__DATASET CONTENT__.
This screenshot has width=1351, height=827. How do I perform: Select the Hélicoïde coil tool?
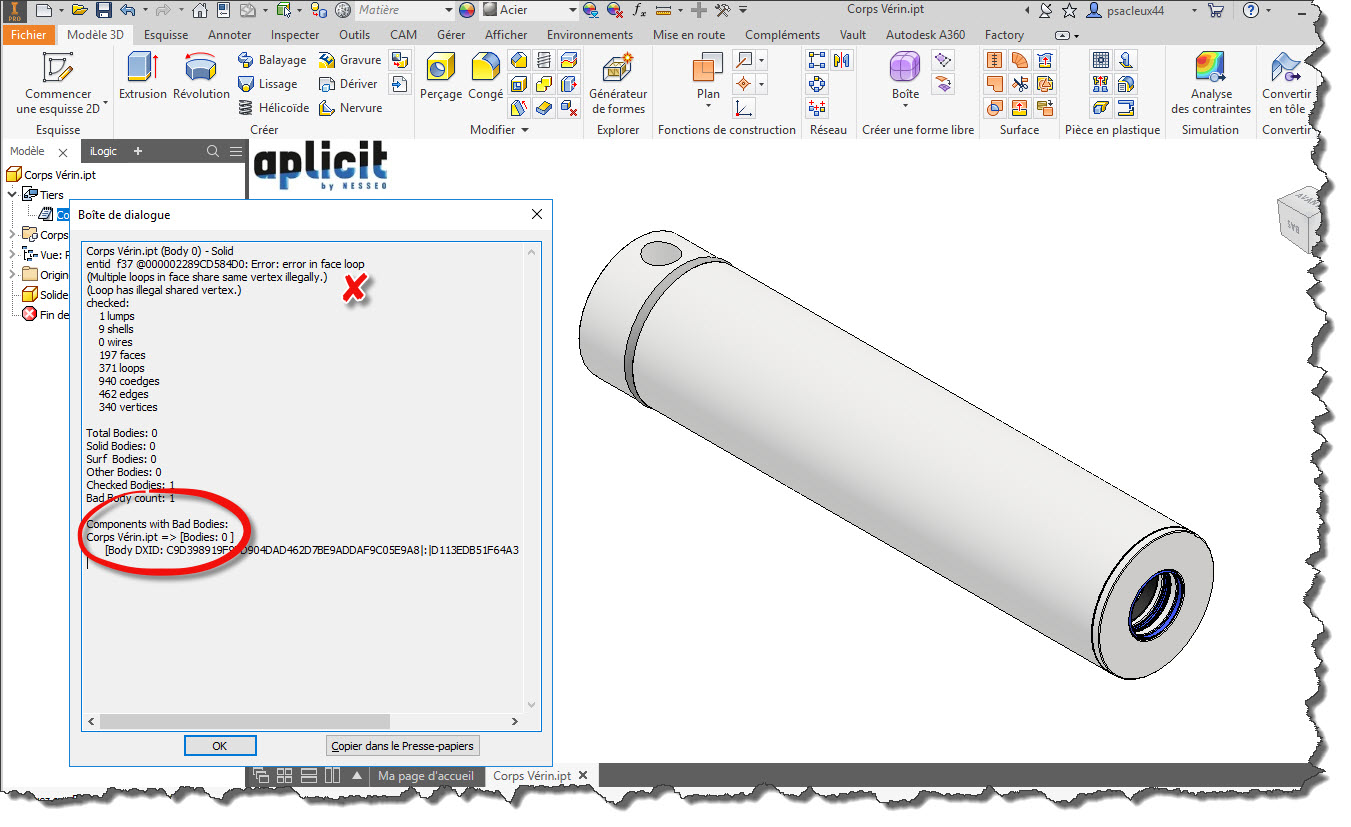[274, 108]
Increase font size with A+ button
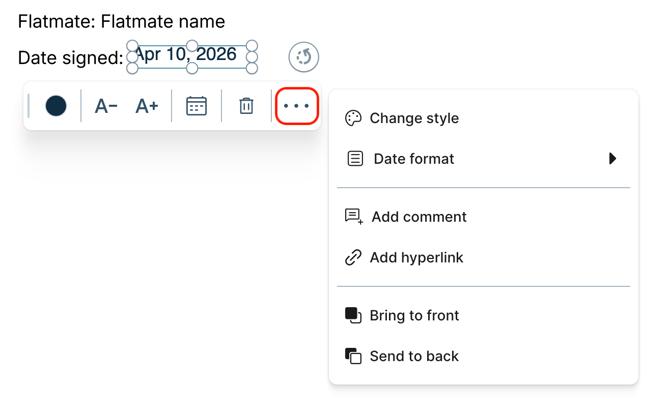 point(147,106)
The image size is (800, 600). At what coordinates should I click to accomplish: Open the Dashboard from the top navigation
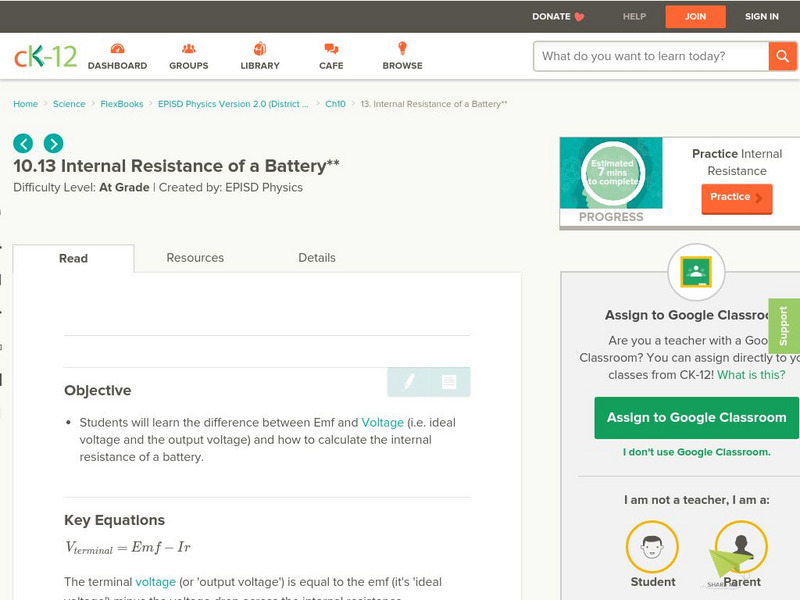point(118,55)
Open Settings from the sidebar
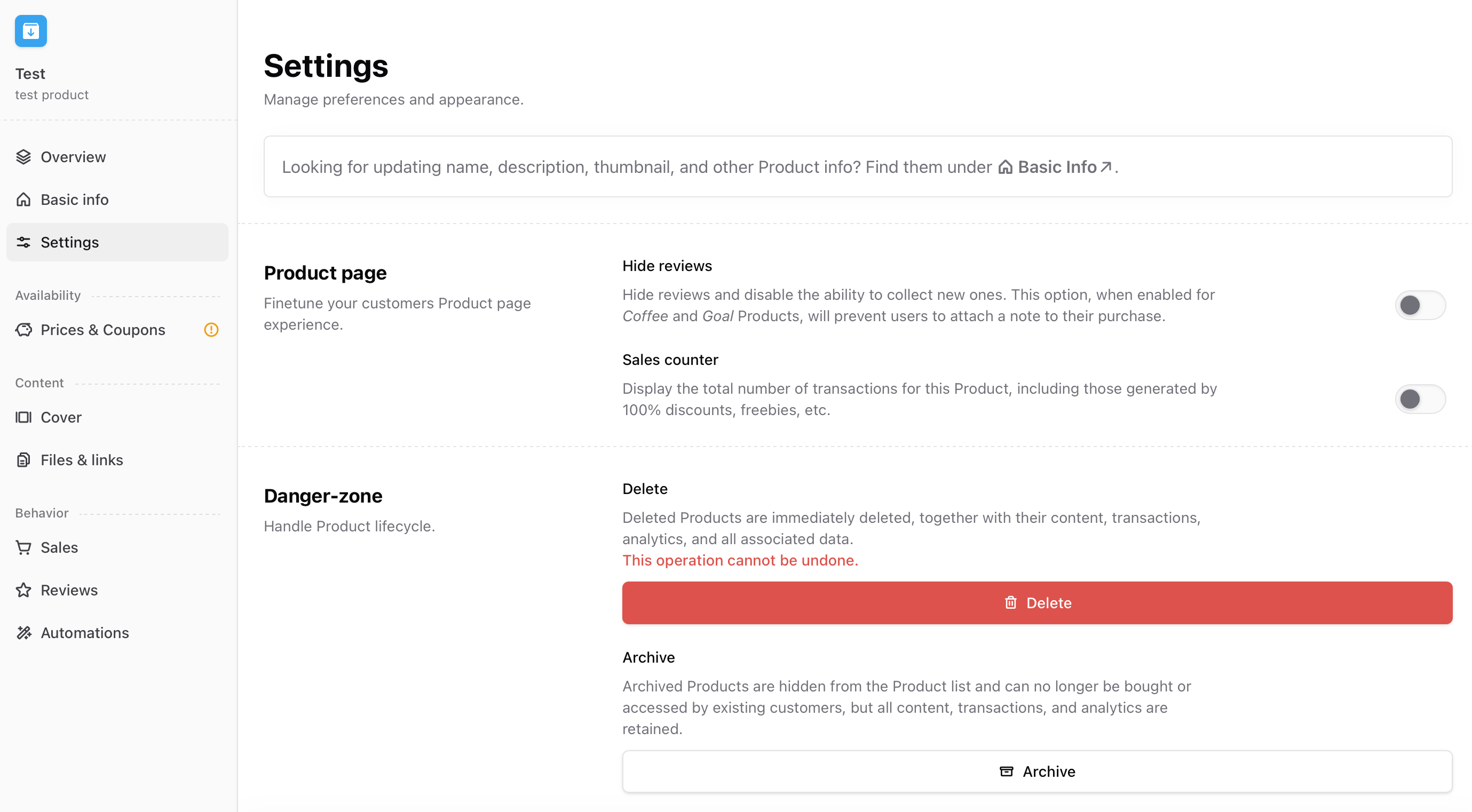This screenshot has height=812, width=1472. point(70,242)
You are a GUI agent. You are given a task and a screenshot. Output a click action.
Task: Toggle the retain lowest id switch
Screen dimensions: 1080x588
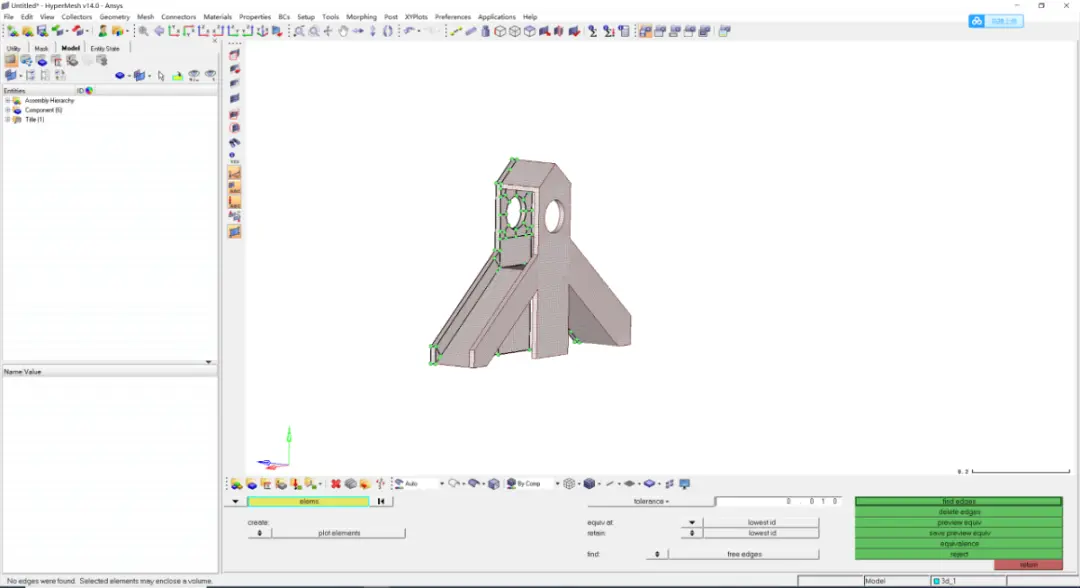click(x=692, y=534)
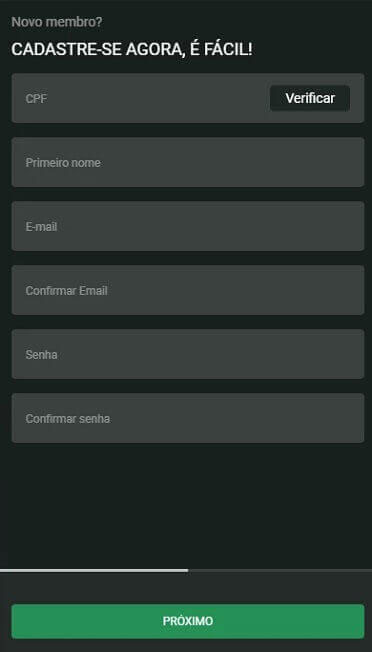Image resolution: width=372 pixels, height=652 pixels.
Task: Click the 'CPF' placeholder label
Action: (36, 99)
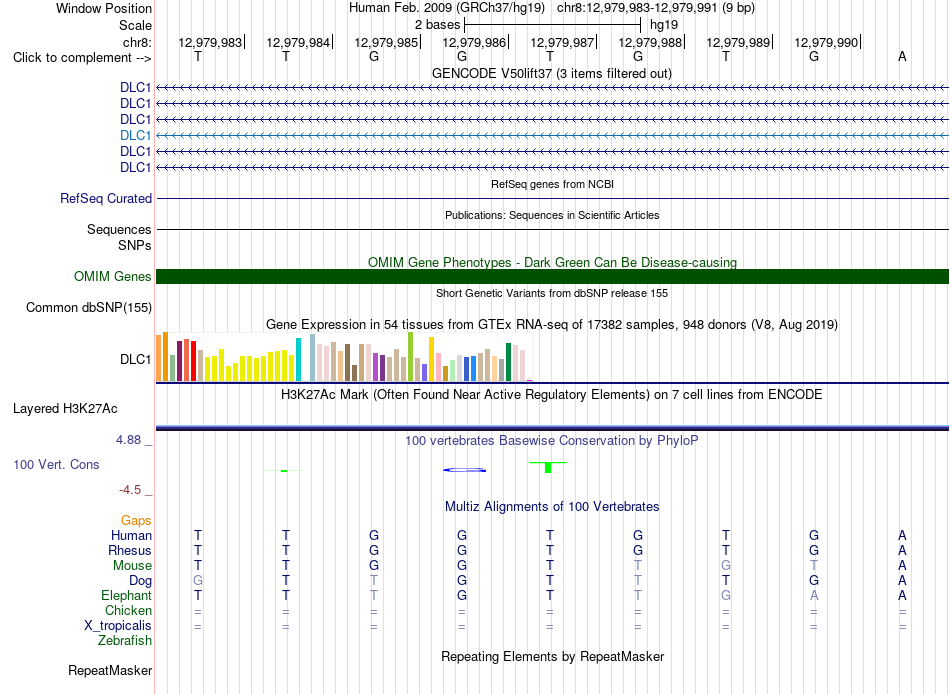Click the RepeatMasker track label
The width and height of the screenshot is (950, 694).
(x=110, y=670)
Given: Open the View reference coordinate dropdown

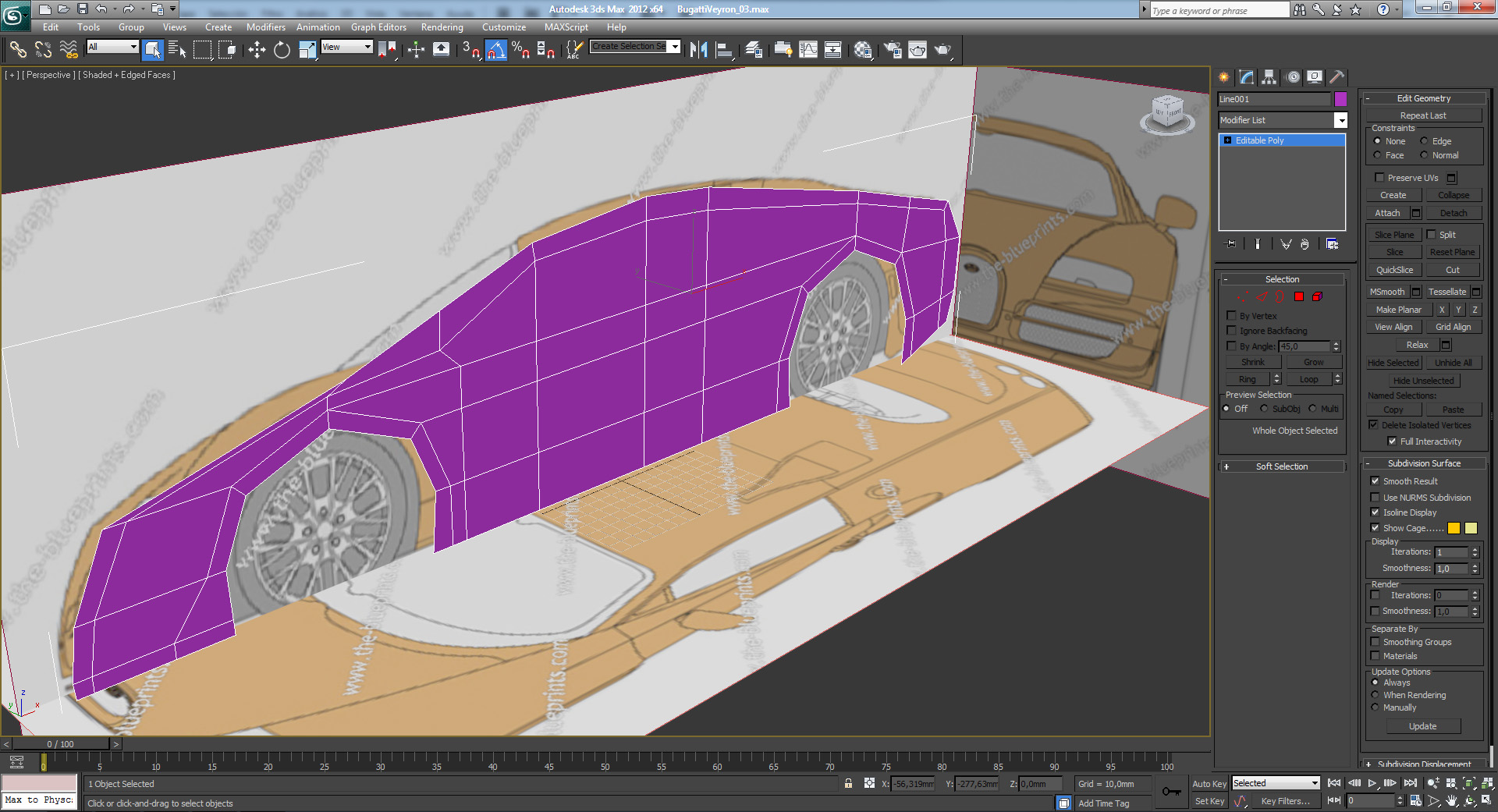Looking at the screenshot, I should 346,48.
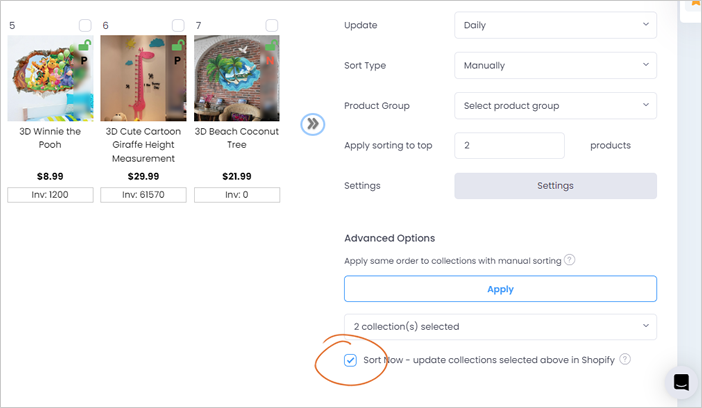Expand the 2 collection(s) selected dropdown
The width and height of the screenshot is (702, 408).
pyautogui.click(x=500, y=326)
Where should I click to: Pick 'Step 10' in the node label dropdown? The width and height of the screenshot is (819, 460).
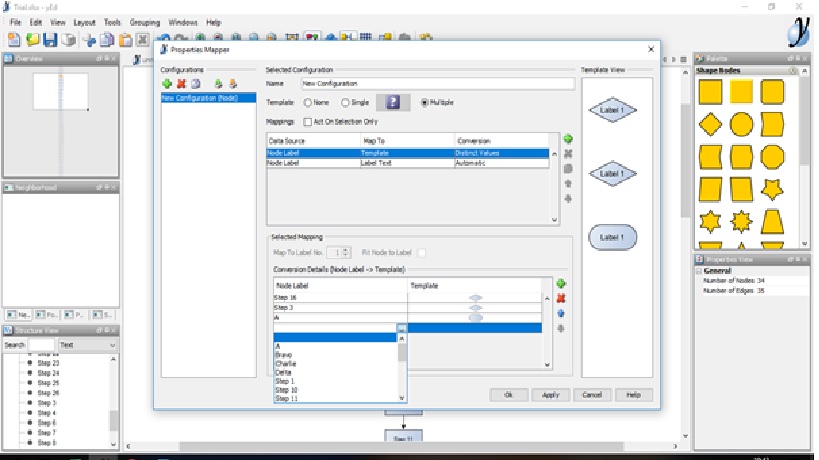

__ACTIVITY__. With the pictures omitted, print each line of the data above precisely as given.

__RESULT FOR THIS EXERCISE__.
This screenshot has width=1351, height=827. How do I perform: Select the Hélicoïde coil tool?
[274, 108]
Increase font size with A+ button
 point(147,106)
The image size is (800, 600). At what coordinates should I click to accomplish: Open the Dashboard from the top navigation
point(118,55)
Open Settings from the sidebar
This screenshot has height=812, width=1472. point(70,242)
You are a GUI agent. You are given a task and a screenshot. Output a click action.
Task: Toggle the retain lowest id switch
Screen dimensions: 1080x588
click(x=692, y=534)
Image resolution: width=372 pixels, height=652 pixels.
Task: Click the 'CPF' placeholder label
Action: (36, 99)
Click the RepeatMasker track label
The width and height of the screenshot is (950, 694).
(x=110, y=670)
Given: Open the View reference coordinate dropdown

Looking at the screenshot, I should 346,48.
Expand the 2 collection(s) selected dropdown
The width and height of the screenshot is (702, 408).
pyautogui.click(x=500, y=326)
Where should I click to: Pick 'Step 10' in the node label dropdown? The width and height of the screenshot is (819, 460).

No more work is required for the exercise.